Non è meno folgorante Infuso di limone, ottenuto per contaminazione a freddo di tutte le parti del limone: polpa, buccia e albedo messe sottovuoto per 30 giorni: quasi un limoncello in sottrazione di zucchero e alcol, intensissimo, aromatico, amarotico. “Ed è una tecnica ad ampio raggio, che uso con le cime di rapa crude, esaltando il vegetale e il metallico in un sorso che sembra un morso, o la carcassa di anatra in un brodo a freddo purissimo”.
I Vini
Poi c’è il vino. Giovanni Sinesi affianca Romito dal 2004, subito dopo il diploma alberghiero e qualche stagione in giro. Frequentati i corsi AIS, si è formato con Maurizio Menichetti da Caino.
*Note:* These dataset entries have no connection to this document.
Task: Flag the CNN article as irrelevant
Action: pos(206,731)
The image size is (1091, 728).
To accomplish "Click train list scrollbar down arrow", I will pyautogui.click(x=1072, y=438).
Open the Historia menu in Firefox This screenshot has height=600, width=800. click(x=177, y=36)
La sua carta dei vini conta 500 etichette, fra cui il Pecorino in alta quota della casa: c’è un po’ di tutto, Abruzzo, Italia, Spagna e grandi riesling, passione personale insieme al Brunello di Montalcino.
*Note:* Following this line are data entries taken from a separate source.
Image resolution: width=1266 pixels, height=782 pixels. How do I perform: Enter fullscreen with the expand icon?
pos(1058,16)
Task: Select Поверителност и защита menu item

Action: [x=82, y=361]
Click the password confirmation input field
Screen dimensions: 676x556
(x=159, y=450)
In materia di abbinamenti predilige le geometrie variabili: i punti fermi sono pochi, il resto cambia in base alle preferenze dell’ospite, alla stagione e all’emozione che scaturisce al tavolo. Cercando sempre di scongiurare il déjà-bu. La costina di agnello, per esempio, manifesta una tendenza dolce e grassa, esaltata dalla morbidezza del tartufo. Ed è in quella dolcezza che il vermouth Scarpa trova il suo punto di fusione, mentre l’alcol pulisce e bilancia. Lo stesso piatto tuttavia può essere abbinato a un Refosco o uno Schioppettino non troppo invecchiati, per le sensazioni speziate che sposano l’aromaticità del tartufo; in estate anche a un rosato. Sul cavolfiore Sinesi opta per un Riesling Spätlese Julian Haart 2016, la cui tendenza dolce e acida mima il piatto. “Un gioco di acidità su acidità, altrove di amaro su amaro apparentemente eretico, che va in dolcezza e in pulizia”. Sulla granita di liquirizia per lo Chenin Moulin Touchais 1981, che con la sua dolcezza e complessità smorza l’acidità del dessert, mentre la nota ossidativa aggancia il balsamico. “Ma sono particolarmente fiero di aver sposato la misticanza alcolica a un Moscato d’Asti, vino solitamente stappato sul dessert, che con la sua bollicina ripulisce il palato dalla grassezza della mandorla, di cui prolunga il gusto, mentre bilancia con il residuo zuccherino la sensazione alcolica e amara del Gin e delle erbe”.